Project

General

Profile

Actions

Bug #16827

closed

"FAILED assert(0 == "racing read got wrong version")" in rados-jewel-distro-basic-smithi

Added by Yuri Weinstein almost 8 years ago. Updated over 7 years ago.

Status:
Duplicate
Priority:
Normal
Assignee:
David Zafman
Category:
-
Target version:
-
% Done:

0%

Source:
Q/A
Tags:
Backport:
Regression:
No
Severity:
3 - minor
Reviewed:
Affected Versions:
ceph-qa-suite:
rados
Pull request ID:
Crash signature (v1):
Crash signature (v2):

Description

Run: http://pulpito.ceph.com/teuthology-2016-07-20_22:00:01-rados-jewel-distro-basic-smithi/
Jobs: 326655, 326535
Logs: http://qa-proxy.ceph.com/teuthology/teuthology-2016-07-20_22:00:01-rados-jewel-distro-basic-smithi/326535/teuthology.log

2016-07-25T21:17:32.196 INFO:tasks.rados.rados.0.smithi048.stderr:./test/osd/RadosModel.h: In function 'virtual void WriteOp::_finish(TestOp::CallbackInfo*)' thread 7f6488ff9700 time 2016-07-26 04:17:32.189157
2016-07-25T21:17:32.197 INFO:tasks.rados.rados.0.smithi048.stderr:./test/osd/RadosModel.h: 892: FAILED assert(0 == "racing read got wrong version")
2016-07-25T21:17:32.197 INFO:tasks.rados.rados.0.smithi048.stderr: ceph version 10.2.2-101-gb15cf42 (b15cf42a4be7bb290e095cd5027d7f9ac604a97d)
2016-07-25T21:17:32.198 INFO:tasks.rados.rados.0.smithi048.stderr: 1: (ceph::__ceph_assert_fail(char const*, char const*, int, char const*)+0x8b) [0x7f649f76a67b]
2016-07-25T21:17:32.198 INFO:tasks.rados.rados.0.smithi048.stderr: 2: (WriteOp::_finish(TestOp::CallbackInfo*)+0x406) [0x7f649f754966]
2016-07-25T21:17:32.198 INFO:tasks.rados.rados.0.smithi048.stderr: 3: (write_callback(void*, void*)+0x19) [0x7f649f761989]
2016-07-25T21:17:32.199 INFO:tasks.rados.rados.0.smithi048.stderr: 4: (()+0x998ad) [0x7f6495d768ad]
2016-07-25T21:17:32.199 INFO:tasks.rados.rados.0.smithi048.stderr: 5: (()+0x83049) [0x7f6495d60049]
2016-07-25T21:17:32.199 INFO:tasks.rados.rados.0.smithi048.stderr: 6: (()+0x164036) [0x7f6495e41036]
2016-07-25T21:17:32.200 INFO:tasks.rados.rados.0.smithi048.stderr: 7: (()+0x8182) [0x7f64956ad182]
2016-07-25T21:17:32.200 INFO:tasks.rados.rados.0.smithi048.stderr: 8: (clone()+0x6d) [0x7f649401e47d]
2016-07-25T21:17:32.200 INFO:tasks.rados.rados.0.smithi048.stderr: NOTE: a copy of the executable, or `objdump -rdS <executable>` is needed to interpret this.

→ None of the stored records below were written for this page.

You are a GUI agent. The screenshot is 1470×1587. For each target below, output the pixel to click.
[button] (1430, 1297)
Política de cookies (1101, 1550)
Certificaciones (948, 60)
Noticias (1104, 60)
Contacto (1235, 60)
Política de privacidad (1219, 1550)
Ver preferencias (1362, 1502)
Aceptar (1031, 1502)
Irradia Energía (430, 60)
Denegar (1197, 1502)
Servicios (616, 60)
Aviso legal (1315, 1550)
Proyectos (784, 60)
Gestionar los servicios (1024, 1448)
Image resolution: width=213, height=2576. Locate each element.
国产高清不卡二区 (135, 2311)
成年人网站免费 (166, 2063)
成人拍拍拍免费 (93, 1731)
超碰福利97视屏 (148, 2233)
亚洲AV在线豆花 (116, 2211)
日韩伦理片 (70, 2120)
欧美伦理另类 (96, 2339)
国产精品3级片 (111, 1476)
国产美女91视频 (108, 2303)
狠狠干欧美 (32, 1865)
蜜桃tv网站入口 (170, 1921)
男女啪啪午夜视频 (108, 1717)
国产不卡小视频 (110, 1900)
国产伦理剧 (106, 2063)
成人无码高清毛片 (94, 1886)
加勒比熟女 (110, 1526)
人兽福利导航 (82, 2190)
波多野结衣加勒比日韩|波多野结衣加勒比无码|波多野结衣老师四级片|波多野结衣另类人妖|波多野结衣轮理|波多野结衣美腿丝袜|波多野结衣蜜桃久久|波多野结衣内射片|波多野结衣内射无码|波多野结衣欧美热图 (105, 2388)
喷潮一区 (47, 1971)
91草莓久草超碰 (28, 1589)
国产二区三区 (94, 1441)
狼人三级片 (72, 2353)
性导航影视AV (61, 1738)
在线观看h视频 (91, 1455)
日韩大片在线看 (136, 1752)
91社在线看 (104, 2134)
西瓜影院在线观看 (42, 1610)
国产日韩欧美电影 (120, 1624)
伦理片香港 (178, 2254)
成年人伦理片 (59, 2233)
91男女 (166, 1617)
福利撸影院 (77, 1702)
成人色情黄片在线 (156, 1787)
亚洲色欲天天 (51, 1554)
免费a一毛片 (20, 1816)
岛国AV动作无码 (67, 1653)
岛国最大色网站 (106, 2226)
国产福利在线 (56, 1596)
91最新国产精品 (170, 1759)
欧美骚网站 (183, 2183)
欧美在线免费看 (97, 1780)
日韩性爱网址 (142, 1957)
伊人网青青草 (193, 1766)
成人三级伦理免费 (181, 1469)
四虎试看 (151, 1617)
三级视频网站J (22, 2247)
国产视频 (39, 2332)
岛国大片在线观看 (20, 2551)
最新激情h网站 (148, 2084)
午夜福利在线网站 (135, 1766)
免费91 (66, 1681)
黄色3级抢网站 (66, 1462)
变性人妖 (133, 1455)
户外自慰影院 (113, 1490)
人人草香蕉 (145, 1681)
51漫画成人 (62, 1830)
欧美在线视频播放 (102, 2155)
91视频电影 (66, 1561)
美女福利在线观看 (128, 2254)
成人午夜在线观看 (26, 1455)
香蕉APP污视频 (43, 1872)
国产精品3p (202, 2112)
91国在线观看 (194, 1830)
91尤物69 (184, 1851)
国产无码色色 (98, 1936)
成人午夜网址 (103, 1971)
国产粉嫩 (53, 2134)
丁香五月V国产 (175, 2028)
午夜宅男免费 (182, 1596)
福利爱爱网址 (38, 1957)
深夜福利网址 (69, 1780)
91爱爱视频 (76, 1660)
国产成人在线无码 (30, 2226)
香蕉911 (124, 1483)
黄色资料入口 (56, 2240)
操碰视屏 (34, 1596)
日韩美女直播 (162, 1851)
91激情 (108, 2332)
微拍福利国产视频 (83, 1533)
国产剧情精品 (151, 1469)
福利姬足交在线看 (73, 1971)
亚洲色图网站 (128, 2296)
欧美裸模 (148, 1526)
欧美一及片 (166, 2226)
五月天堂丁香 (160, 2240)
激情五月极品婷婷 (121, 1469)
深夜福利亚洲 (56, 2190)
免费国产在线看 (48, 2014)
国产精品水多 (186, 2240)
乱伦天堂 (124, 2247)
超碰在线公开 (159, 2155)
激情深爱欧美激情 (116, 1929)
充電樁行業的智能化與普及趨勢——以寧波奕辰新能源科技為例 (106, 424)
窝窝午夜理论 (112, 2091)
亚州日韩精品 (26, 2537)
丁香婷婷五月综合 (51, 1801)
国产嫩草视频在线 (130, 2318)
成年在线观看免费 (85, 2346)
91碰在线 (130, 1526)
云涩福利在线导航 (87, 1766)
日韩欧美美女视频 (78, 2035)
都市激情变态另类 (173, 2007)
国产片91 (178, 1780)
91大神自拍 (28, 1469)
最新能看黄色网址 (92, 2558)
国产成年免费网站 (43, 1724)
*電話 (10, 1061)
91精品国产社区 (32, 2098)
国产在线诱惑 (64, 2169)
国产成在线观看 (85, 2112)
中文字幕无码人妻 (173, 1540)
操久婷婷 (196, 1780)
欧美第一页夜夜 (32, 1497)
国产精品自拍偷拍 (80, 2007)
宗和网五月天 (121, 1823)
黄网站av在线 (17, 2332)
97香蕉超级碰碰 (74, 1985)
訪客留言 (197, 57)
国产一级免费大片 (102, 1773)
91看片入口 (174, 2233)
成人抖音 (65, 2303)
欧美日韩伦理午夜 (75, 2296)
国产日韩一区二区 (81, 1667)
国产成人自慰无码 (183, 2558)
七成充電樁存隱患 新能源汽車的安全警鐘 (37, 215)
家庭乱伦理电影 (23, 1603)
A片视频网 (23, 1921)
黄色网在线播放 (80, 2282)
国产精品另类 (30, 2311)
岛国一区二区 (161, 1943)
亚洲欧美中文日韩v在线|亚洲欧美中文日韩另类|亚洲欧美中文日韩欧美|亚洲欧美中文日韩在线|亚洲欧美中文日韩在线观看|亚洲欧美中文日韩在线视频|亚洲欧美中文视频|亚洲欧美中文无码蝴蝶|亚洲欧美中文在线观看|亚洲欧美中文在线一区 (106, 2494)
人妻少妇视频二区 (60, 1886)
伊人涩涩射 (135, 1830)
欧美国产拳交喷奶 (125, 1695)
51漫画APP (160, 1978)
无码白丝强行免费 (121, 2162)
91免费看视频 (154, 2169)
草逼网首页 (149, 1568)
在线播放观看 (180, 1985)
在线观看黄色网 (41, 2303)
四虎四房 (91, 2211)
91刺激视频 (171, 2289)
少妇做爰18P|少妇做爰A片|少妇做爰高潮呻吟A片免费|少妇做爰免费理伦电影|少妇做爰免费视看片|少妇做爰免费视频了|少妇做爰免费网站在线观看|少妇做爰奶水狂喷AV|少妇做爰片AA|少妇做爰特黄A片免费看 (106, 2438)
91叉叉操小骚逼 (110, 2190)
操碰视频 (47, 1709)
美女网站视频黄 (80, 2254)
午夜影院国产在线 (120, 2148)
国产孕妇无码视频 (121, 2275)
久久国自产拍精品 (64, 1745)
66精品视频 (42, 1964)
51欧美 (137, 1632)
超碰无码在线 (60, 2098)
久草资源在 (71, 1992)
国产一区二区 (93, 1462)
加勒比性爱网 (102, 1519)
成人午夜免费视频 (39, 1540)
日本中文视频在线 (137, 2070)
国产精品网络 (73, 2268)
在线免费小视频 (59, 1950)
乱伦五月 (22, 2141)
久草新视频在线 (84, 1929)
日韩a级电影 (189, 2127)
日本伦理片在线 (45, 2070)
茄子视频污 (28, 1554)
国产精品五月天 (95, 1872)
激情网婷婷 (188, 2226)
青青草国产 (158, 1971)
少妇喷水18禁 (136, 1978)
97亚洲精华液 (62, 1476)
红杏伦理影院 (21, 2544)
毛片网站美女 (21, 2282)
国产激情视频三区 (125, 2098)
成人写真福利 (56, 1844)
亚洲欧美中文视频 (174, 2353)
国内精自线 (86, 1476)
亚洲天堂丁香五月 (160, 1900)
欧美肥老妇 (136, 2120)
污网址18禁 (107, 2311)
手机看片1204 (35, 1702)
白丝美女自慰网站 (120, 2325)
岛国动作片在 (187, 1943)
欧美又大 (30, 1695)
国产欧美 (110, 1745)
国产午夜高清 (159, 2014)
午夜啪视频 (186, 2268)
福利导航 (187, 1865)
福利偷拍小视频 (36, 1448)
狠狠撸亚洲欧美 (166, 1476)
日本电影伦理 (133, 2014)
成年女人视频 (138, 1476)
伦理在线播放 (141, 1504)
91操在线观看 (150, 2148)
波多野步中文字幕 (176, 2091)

Related issues 1 (0 open1 closed)

Is duplicate of RADOS - Bug #16236: cache/proxied ops from different primaries (cache interval change) don't order propertly, -ERANGE on write in ceph_test_radosWon't Fix06/10/2016

Actions
Actions #1

Updated by David Zafman over 7 years ago

My analysis is that a proxy write interleaved with a promotion. The promotion expected the user version to be 3513 and I assume that the "commit on proxywrite" with RETRY=1 caused the user version to bump to 3514 at the base object.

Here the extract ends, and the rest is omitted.